A vehicle drives across the South Dakota Highway 42 bridge over the James River in Hanson County from Ethan to Bridgewater in August of 2020. (Matt Gade / Mitchell Republic)
A vehicle drives across the South Dakota Highway 42 bridge over the James River in Hanson County from Ethan to Bridgewater in August of 2020. (Matt Gade / Mitchell Republic)

“It’s unfortunate, but there’s not a whole lot we can do. It’s just the nature of the material down there,” Holthaus said. “There is a lot of variability. It’s unfortunate, but it’s part of the deal.”

The bridge has been due for an upgrade for some time. The original bridge was constructed in 1958 and spanned about 562 feet. Officials with the SDDOT told the Republic at that time that the bridge had deteriorated to the point where it needed to be replaced. And with the James River a constant threat to flood, officials wanted a new bridge that would resist seasonal flooding.

Normal traffic on Highway 42 has been detoured to Highway 44 between Highway 37 and Highway 81. Highway 42 typically sees around 385 vehicles a day, according to a previous traffic survey. By comparison, Interstate 90 usually sees about 4,100 vehicles a day.

The work was originally expected to cost around $7.25 million, but the new setback will likely drive up that price.

“There will be some additional cost associated with this, but we haven’t figured out what that is at this time, “ Holthaus said.

Some other construction work has experienced delays and cost increases, as well. One factor contributing to that is the ongoing supply chain issues that have caused delays in a number of industries, such as agriculture equipment manufacturing.

Some contractors with the SDDOT have not been immune to those conditions, though for the most part construction work remains mostly on schedule.

“That has been an issue on some projects. There have been materials shortages that we don’t normally see,” Holthaus said. “It has caused the cost for the contractors to go up dramatically.”

Though the bridge project on Highway 42 has been delayed, most other area construction is proceeding generally as normal. Another major area of construction is taking place on Interstate 90 from two miles west of the junction with U.S. Highway 81 to a little over two miles west of the junction with South Dakota Highway 19 near Humboldt.

That stretch of interstate is undergoing paving with a width limit of 12 feet and traffic routed to opposing lanes, a 65 miles per hour speed limit, no passing and lanes reduced to a single lane until at least November, according to the South Dakota 511 website. There is an over-width detour on South Dakota Highway 42 at exit 350 and ending at South Dakota Highway 19 near exit 379.

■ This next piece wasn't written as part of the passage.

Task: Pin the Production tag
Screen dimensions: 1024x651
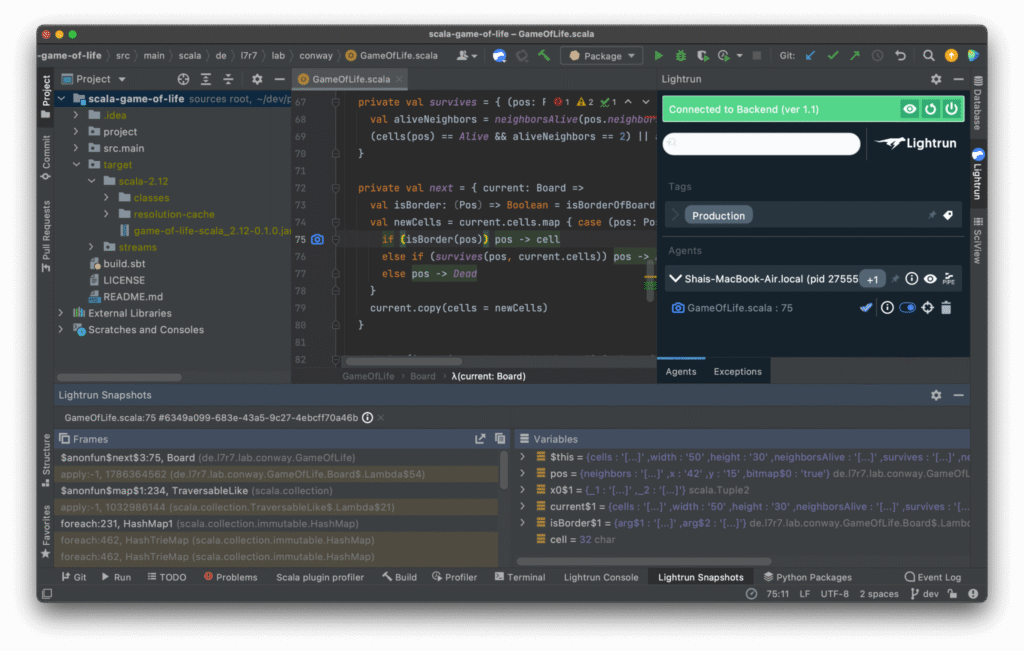Action: pos(932,214)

“That’s doing pretty well. Right now we’re looking at probably December for that being completed. That’s a full reconstruction of Interstate 90 for those 15 or so miles. There are two bridges that are being reconstructed. One is done and the other one we’re looking to pour the deck in the next two to three weeks,” Holthaus said.

Contractors are making every effort to expedite the work to finish as soon as possible, and hopefully crews will have better luck on their side in the upcoming months, Holthaus said.

“It’s a challenge. With the northern climate we have, we don’t have the luxury of an eight to 10 month construction season,” Holthaus said.